Go over the entries and report the lines where the word "will" occurs.

[Stored data entries]
:::::

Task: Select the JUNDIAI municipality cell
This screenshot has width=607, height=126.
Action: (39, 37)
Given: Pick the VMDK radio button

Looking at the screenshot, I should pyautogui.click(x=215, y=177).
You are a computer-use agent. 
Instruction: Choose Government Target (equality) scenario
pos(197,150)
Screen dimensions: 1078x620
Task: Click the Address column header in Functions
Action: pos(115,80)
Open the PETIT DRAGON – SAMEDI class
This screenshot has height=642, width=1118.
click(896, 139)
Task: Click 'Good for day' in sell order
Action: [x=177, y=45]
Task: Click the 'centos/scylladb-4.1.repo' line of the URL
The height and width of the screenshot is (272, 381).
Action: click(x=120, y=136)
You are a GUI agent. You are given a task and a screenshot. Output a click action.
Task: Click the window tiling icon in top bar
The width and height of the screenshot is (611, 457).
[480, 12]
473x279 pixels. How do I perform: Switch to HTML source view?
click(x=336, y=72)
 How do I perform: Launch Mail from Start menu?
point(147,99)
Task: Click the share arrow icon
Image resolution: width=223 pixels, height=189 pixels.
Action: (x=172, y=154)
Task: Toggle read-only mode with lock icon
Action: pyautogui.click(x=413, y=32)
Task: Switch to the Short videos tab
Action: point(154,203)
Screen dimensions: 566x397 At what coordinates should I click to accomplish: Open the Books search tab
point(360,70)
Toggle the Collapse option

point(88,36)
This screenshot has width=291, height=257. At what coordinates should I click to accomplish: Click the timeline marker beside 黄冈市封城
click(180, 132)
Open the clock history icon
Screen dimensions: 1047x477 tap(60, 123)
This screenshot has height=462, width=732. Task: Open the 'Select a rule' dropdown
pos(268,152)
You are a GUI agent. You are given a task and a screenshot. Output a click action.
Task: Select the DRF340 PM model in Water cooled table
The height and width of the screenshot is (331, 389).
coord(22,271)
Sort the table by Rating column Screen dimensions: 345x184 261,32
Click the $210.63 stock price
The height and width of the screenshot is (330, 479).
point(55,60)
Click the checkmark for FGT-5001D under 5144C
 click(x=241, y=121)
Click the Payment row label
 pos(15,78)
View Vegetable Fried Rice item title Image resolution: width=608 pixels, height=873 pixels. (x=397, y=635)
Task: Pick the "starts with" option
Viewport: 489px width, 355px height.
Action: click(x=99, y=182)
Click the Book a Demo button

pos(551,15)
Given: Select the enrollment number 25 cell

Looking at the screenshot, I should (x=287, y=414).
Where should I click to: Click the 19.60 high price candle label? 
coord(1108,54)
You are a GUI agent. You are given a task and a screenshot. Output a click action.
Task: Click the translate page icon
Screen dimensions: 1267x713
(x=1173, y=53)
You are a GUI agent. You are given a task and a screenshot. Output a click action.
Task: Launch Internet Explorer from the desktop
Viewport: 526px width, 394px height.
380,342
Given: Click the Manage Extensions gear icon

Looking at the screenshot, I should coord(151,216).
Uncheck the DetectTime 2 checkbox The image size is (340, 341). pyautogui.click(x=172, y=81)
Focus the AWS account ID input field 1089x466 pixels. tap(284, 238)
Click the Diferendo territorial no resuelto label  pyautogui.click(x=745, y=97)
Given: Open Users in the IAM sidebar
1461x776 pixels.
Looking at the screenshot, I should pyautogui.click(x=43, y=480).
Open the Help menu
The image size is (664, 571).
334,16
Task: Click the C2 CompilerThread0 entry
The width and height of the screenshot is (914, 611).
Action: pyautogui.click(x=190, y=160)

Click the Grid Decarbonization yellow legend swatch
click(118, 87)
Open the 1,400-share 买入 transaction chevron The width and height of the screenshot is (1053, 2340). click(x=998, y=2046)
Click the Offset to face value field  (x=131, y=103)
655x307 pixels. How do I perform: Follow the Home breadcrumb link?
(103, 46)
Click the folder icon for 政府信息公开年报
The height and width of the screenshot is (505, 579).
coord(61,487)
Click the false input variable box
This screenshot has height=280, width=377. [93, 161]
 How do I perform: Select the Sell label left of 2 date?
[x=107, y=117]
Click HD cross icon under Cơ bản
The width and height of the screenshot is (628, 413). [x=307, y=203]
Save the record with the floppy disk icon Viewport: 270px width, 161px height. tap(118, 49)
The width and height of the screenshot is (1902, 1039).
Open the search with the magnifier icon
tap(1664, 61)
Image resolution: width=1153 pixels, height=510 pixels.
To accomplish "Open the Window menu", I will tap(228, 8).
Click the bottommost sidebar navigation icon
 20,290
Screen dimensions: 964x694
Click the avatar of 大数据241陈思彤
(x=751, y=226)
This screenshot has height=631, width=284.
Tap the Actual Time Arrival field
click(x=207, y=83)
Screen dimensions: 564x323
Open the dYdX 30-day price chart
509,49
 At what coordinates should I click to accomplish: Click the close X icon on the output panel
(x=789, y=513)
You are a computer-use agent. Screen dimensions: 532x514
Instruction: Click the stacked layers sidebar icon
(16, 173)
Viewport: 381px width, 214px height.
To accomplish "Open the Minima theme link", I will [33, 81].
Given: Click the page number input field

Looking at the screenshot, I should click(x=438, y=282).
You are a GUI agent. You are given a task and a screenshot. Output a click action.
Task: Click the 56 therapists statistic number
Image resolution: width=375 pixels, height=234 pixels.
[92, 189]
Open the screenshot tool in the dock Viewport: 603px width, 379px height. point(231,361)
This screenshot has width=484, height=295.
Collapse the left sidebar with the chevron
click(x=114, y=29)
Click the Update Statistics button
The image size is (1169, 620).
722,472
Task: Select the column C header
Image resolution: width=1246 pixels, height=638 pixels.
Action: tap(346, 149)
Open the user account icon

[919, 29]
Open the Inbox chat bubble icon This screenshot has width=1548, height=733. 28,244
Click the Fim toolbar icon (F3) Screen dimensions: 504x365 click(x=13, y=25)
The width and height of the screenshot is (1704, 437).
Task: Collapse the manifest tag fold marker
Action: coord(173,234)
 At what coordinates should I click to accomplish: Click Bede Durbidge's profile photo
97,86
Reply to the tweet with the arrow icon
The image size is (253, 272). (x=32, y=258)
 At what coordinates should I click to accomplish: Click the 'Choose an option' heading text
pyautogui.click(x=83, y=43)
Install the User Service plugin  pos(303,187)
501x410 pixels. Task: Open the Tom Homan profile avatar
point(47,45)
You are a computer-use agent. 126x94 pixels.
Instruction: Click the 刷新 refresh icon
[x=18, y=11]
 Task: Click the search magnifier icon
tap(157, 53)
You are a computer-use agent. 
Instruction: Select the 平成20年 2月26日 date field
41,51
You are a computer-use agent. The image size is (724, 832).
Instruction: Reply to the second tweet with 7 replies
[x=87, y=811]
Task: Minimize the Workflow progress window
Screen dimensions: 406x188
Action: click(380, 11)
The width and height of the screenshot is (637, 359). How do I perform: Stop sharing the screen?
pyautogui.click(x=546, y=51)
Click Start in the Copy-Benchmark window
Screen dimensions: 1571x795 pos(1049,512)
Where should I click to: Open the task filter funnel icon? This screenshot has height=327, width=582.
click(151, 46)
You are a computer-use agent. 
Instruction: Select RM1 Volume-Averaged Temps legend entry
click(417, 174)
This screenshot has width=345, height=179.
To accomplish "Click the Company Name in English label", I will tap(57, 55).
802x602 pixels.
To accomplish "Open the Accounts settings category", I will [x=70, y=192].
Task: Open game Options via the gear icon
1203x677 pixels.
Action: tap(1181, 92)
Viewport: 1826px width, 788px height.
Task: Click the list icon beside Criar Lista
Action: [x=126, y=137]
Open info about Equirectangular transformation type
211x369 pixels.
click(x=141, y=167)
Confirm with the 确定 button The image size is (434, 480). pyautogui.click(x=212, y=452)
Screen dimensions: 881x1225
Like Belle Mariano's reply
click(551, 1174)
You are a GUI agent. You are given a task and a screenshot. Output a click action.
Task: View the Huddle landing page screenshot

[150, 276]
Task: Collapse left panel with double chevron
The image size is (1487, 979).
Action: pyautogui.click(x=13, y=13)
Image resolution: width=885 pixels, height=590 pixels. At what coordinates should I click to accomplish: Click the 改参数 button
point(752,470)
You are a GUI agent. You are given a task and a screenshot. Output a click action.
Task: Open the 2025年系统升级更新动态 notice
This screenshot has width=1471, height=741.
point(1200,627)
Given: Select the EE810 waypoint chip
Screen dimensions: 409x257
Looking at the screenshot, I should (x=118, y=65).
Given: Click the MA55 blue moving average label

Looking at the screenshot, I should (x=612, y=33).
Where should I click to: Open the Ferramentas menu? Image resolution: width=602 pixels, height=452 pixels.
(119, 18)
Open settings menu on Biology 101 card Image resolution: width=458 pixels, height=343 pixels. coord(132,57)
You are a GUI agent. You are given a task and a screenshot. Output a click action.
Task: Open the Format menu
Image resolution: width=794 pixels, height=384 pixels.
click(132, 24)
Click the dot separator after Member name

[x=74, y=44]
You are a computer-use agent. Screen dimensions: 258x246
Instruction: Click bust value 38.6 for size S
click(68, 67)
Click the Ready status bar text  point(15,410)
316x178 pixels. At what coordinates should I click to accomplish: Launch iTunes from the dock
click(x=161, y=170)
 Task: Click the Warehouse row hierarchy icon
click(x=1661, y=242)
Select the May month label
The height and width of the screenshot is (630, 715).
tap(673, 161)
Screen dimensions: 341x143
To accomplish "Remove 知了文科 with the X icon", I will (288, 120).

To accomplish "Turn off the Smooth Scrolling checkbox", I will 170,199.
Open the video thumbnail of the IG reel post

:::::

### SOLUTION TO THIS EXERCISE:
To accomplish "Open the Window menu", I will tap(228, 8).
To accomplish "Open the Minima theme link", I will [33, 81].
To accomplish "Click the Company Name in English label", I will tap(57, 55).
To accomplish "Open the Accounts settings category", I will [x=70, y=192].
To accomplish "Remove 知了文科 with the X icon", I will (288, 120).
To accomplish "Turn off the Smooth Scrolling checkbox", I will 170,199.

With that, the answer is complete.